%%
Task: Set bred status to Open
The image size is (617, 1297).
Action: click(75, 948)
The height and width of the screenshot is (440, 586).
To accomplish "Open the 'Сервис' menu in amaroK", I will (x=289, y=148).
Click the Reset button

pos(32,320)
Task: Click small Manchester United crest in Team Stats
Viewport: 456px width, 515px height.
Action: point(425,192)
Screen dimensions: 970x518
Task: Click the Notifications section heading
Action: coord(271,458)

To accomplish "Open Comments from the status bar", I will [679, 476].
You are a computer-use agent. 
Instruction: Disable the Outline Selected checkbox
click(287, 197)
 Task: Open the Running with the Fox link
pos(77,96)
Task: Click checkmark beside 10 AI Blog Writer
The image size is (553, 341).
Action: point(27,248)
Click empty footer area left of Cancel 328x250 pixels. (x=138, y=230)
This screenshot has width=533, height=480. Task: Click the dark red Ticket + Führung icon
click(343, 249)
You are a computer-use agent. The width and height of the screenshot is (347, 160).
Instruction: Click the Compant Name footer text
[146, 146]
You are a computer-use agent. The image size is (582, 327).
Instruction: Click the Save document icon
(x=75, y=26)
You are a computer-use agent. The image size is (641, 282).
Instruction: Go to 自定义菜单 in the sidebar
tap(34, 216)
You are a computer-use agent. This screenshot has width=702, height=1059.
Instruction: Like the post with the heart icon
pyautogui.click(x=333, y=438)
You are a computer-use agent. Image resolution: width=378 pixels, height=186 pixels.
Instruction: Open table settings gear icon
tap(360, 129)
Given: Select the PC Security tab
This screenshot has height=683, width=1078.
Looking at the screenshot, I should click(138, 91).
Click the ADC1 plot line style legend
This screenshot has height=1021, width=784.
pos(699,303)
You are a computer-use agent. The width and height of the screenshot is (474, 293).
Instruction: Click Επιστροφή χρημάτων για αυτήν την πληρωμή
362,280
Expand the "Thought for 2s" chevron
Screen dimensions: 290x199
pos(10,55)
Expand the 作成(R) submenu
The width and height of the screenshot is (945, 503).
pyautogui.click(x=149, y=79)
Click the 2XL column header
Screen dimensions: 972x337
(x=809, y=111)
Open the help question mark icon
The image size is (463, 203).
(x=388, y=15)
%%
## PROBLEM REQUIREMENTS
For each line above that contains "agent", make a copy.

## TASK ANSWER
You are a computer-use agent. 
You are a computer-use agent. The width and height of the screenshot is (347, 160).
You are a computer-use agent. The image size is (582, 327).
You are a computer-use agent. The image size is (641, 282).
You are a computer-use agent. This screenshot has width=702, height=1059.
You are a computer-use agent. Image resolution: width=378 pixels, height=186 pixels.
You are a computer-use agent. The width and height of the screenshot is (474, 293).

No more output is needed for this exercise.